The results of this study show anthropogenic influence on the early stages of natural regeneration in a Polylepis forest. Although seed trees still exist, the differences currently found will affect the structure of the forest in the long term; even if recovery is allowed, certain diameter classes will be absent. Studies of structure in P. australis forests in the Sierras Grandes de Córdoba (Teich et al., 2005) also indicate important anthropogenic impacts.
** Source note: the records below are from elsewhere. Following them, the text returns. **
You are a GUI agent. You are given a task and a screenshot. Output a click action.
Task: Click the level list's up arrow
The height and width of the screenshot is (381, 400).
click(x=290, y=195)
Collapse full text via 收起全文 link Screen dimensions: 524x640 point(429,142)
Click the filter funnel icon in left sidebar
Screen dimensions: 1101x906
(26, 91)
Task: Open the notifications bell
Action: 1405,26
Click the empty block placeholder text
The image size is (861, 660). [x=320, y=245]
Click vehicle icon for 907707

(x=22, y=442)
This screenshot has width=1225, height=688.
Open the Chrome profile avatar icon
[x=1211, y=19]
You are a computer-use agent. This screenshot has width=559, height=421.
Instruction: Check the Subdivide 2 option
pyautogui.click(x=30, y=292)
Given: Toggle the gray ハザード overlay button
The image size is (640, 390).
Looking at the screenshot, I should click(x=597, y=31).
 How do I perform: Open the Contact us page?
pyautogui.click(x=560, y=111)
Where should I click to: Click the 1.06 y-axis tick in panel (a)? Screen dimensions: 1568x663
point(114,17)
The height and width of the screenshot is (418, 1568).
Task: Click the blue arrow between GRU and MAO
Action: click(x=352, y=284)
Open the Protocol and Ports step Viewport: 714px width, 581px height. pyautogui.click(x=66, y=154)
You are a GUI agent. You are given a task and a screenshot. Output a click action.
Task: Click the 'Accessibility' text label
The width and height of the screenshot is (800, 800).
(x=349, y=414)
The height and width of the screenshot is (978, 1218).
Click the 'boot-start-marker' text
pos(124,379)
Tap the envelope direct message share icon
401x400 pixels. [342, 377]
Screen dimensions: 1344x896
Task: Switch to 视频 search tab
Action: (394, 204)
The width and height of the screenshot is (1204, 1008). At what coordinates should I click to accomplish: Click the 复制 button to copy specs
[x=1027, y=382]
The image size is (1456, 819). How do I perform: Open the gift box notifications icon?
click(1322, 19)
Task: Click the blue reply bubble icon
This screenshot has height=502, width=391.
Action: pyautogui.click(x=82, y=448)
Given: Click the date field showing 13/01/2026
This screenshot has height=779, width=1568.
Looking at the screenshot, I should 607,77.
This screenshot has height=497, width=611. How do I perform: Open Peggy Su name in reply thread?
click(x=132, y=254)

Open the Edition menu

It would be important to extend the study through exclosures to other elevations, where the effect of the same number of livestock could be different, since this research was conducted at a single altitudinal level and was based on a small number of exclosures, therefore, the results are not definitive. Currently, some authors of the present study are developing a study involving more closures and the entire local gradient. The results of the present study are the first results of an experiment in this sector of the distribution of P. australis and are the initial step to contribute to the conservation of the species in the northern part of its distribution.
Conclusions
Natural regeneration of Polylepis forests would be affected if livestock activity is maintained under current management conditions, especially after the first year of life (saplings). Polylepis forests show no impact on germination, indicating that they still have the potential for natural regeneration. This indicates that urgent livestock control and management measures are needed over the entire distribution range. Differences found over time point to the need for long-term monitoring of seedlings. Differences found with research further south in the species' distribution highlight the importance of local studies.